Source text ::

* Begin *

While both threading arrangements lead to similar levels of parallel execution and same execution results, they can exhibit very different performance in a given hardware system. The grid-centric arrangement has a memory access behavior called gather, where each thread gathers or collects the effect of input atoms into a grid point. Figure 13.1(a) illustrates the gather access behavior. Gather is a desirable thread arrangement in CUDA devices because the threads can accumulate their results in their private registers. Also, multiple threads share input atom values, and can effectively use constant memory caching or shared memory to conserve global memory bandwidth.

image

Figure 13.1 (a) Gather and (b) scatter based thread arrangements.

The atom-centric arrangement, on the other hand, exhibits a memory access behavior called scatter, where each thread scatters or distributes the effect of an atom into grid points. The scatter behavior is illustrated in Figure 13.1(b). This is an undesirable arrangement in CUDA devices because the multiple threads can write into the same grid point at the same time. The grid points must be stored in a memory that can be written by all the threads involved. Atomic operations must be used to prevent race conditions and loss of value during simultaneous writes to a grid point by multiple threads. These atomic operations are much slower than the register accesses used in the atom-centric arrangement. Understanding the behavior of the threading arrangement and the limitations of hardware allows a parallel programmer to steer toward the more desired gather-based arrangement.

* End *

Extracted data ::
* Begin *

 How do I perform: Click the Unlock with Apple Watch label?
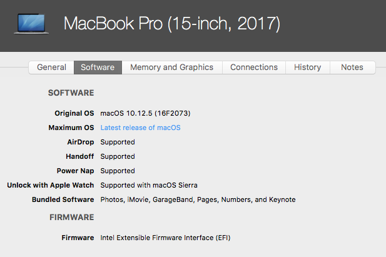coord(51,185)
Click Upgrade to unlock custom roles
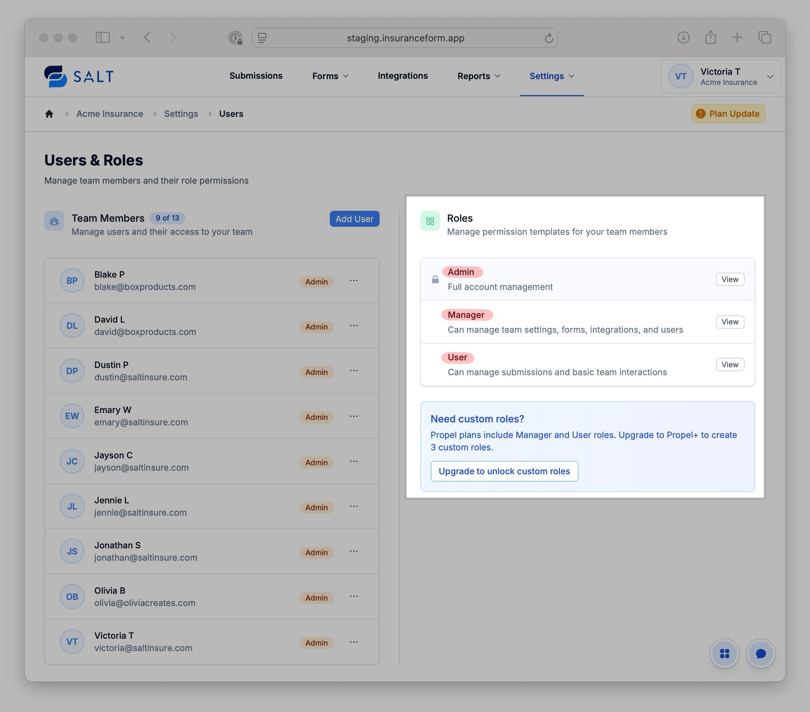Image resolution: width=810 pixels, height=712 pixels. click(504, 471)
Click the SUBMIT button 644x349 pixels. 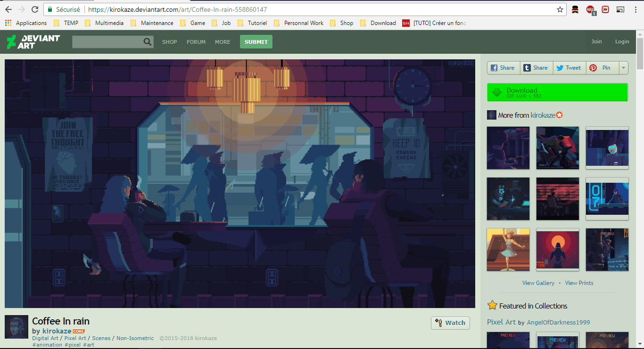click(x=256, y=42)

* End *

Tasks and exercises ::
**a)** Please list every kind of memory that the passage on gather and scatter thread arrangements names.
**b)** From the passage on gather and scatter thread arrangements, return the section starting with "While both threading" and going on through "based thread arrangements.".

Answers to the tasks ::
**a)**
- Private registers
- Constant memory
- Shared memory
- Global memory

**b)**
While both threading arrangements lead to similar levels of parallel execution and same execution results, they can exhibit very different performance in a given hardware system. The grid-centric arrangement has a memory access behavior called gather, where each thread gathers or collects the effect of input atoms into a grid point. Figure 13.1(a) illustrates the gather access behavior. Gather is a desirable thread arrangement in CUDA devices because the threads can accumulate their results in their private registers. Also, multiple threads share input atom values, and can effectively use constant memory caching or shared memory to conserve global memory bandwidth.

image

Figure 13.1 (a) Gather and (b) scatter based thread arrangements.